**About this exercise**
All of the data below is to be printed again exactly.

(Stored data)
═══

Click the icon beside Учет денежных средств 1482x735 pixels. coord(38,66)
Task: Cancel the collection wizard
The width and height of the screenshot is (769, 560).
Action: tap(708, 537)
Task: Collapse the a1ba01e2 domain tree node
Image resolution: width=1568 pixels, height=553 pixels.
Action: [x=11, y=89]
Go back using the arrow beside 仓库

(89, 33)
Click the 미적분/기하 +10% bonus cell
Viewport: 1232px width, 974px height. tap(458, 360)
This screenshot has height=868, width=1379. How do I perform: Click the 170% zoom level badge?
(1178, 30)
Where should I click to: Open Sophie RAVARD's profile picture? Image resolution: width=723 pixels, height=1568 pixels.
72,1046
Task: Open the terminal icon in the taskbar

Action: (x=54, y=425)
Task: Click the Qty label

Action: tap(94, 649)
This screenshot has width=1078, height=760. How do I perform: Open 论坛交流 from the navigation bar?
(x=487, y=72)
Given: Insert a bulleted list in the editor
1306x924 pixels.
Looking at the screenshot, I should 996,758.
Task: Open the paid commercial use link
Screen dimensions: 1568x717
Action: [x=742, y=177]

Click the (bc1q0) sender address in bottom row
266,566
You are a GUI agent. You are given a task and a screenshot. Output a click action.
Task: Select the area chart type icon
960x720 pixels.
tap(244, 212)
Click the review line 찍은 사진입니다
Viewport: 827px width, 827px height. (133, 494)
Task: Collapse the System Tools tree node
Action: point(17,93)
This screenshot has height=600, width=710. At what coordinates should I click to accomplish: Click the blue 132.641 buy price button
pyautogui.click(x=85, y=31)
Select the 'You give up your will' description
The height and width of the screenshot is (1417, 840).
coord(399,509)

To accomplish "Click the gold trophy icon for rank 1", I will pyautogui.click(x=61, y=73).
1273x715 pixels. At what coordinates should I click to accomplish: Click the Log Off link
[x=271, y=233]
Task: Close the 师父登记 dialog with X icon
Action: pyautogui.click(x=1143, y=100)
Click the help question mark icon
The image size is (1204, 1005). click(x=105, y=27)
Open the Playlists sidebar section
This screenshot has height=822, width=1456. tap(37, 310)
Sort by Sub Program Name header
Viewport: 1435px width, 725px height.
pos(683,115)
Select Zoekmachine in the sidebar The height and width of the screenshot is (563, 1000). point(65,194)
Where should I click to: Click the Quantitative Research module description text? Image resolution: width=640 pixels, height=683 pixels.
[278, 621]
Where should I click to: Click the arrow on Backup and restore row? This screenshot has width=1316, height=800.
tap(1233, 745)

═══

**Your response**
Click the icon beside Учет денежных средств 1482x735 pixels. coord(38,66)
Task: Cancel the collection wizard
The width and height of the screenshot is (769, 560).
Action: tap(708, 537)
Task: Collapse the a1ba01e2 domain tree node
Image resolution: width=1568 pixels, height=553 pixels.
Action: [x=11, y=89]
Go back using the arrow beside 仓库

(89, 33)
Click the 미적분/기하 +10% bonus cell
Viewport: 1232px width, 974px height. tap(458, 360)
This screenshot has height=868, width=1379. How do I perform: Click the 170% zoom level badge?
(1178, 30)
Where should I click to: Open Sophie RAVARD's profile picture? Image resolution: width=723 pixels, height=1568 pixels.
72,1046
Task: Open the terminal icon in the taskbar

Action: (x=54, y=425)
Task: Click the Qty label

Action: tap(94, 649)
This screenshot has width=1078, height=760. How do I perform: Open 论坛交流 from the navigation bar?
(x=487, y=72)
Given: Insert a bulleted list in the editor
1306x924 pixels.
Looking at the screenshot, I should 996,758.
Task: Open the paid commercial use link
Screen dimensions: 1568x717
Action: [x=742, y=177]

Click the (bc1q0) sender address in bottom row
266,566
You are a GUI agent. You are given a task and a screenshot. Output a click action.
Task: Select the area chart type icon
960x720 pixels.
tap(244, 212)
Click the review line 찍은 사진입니다
Viewport: 827px width, 827px height. (133, 494)
Task: Collapse the System Tools tree node
Action: point(17,93)
This screenshot has height=600, width=710. At what coordinates should I click to accomplish: Click the blue 132.641 buy price button
pyautogui.click(x=85, y=31)
Select the 'You give up your will' description
The height and width of the screenshot is (1417, 840).
coord(399,509)

To accomplish "Click the gold trophy icon for rank 1", I will pyautogui.click(x=61, y=73).
1273x715 pixels. At what coordinates should I click to accomplish: Click the Log Off link
[x=271, y=233]
Task: Close the 师父登记 dialog with X icon
Action: pyautogui.click(x=1143, y=100)
Click the help question mark icon
The image size is (1204, 1005). click(x=105, y=27)
Open the Playlists sidebar section
This screenshot has height=822, width=1456. tap(37, 310)
Sort by Sub Program Name header
Viewport: 1435px width, 725px height.
pos(683,115)
Select Zoekmachine in the sidebar The height and width of the screenshot is (563, 1000). point(65,194)
Where should I click to: Click the Quantitative Research module description text? Image resolution: width=640 pixels, height=683 pixels.
[278, 621]
Where should I click to: Click the arrow on Backup and restore row? This screenshot has width=1316, height=800.
tap(1233, 745)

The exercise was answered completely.